それと同時に、何一つサマにならなかった自分の青春も、自分なりに頑張っていたこと、勘違いをしていたこと、全部懸命だったことに気づき、いとしく、懐かしく思えるようになりました。
いま大人になった自分が、あの頃の自分を許せるようになりました。
みっともなかった青春を、肯定し、愛していける気がします。

*
ドラマの中で95年のことを振り返る秋久さんは、あの頃の自分=Qちゃんのたった一人の理解者のようでした。
Qちゃんの後悔や苦い記憶を、大人になった秋久さんが引き取ってくれているような気がして。「後悔しかない」と言いながら、秋久さんはあの頃のひとつひとつを許していたように見えました。
だけど許すことと同じくらい、あの頃の、95年のQちゃんたちが大人になった秋久さんを鼓舞し、救う瞬間もたくさんあったのだろうな。そんなふうに思えてなりません。


「ツヨクイキヨウ」
初回から走りまくっていたQちゃんが今もう一度みんなをつなぐために動きはじめる姿を見て、
Qちゃんは、苦みを抱きながらも立派な大人になったのだと気づきました。かっこいい大人になっていました。
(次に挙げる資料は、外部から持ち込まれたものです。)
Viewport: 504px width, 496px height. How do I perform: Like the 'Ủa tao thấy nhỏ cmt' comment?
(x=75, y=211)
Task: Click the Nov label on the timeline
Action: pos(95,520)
もがき、走り、魂ごとぶつかっていた日々を見せてくれてありがとう。
一生懸命だった姿が愛しくてたまりません。

Qちゃん、セイラ、翔、傷ついた人達、傷つけてしまった人達、みんなみんな、よく頑張ったね。

人生って切ないことも山程あるけど、ぜんぶ地続きの希望だね!
教えてくれてありがとう。


*
最後に

『95』の放送前、「キンプリの中で自分の存在意義を探し続けていた海人くんが、このドラマの主人公のQを演じるのは必然だ」と感じていました。

ドラマの放送前も放送中も、King & Princeを取り巻く状況は変わり続けていきました。
King & Princeとしての海人くんが、自分がここにいることの答えをいつか見つけられますようにという気持ちで応援してきたけれど、本当は、いまの彼はいくつもの答えをもう見つけ、様々な種を撒いているのだと思います。
その中には傷もあれば、うまく繋げなかった思いもあるかもしれません。でも、その傷の破片から生まれる輝きも、全部いとしいです
Qちゃんたちのように、傷ついたその破片が新たな道になることもあるのだろうと思います。

『95』駆け抜けた全10回、本当にお疲れ様でした。
宝物のような作品がまた増えました。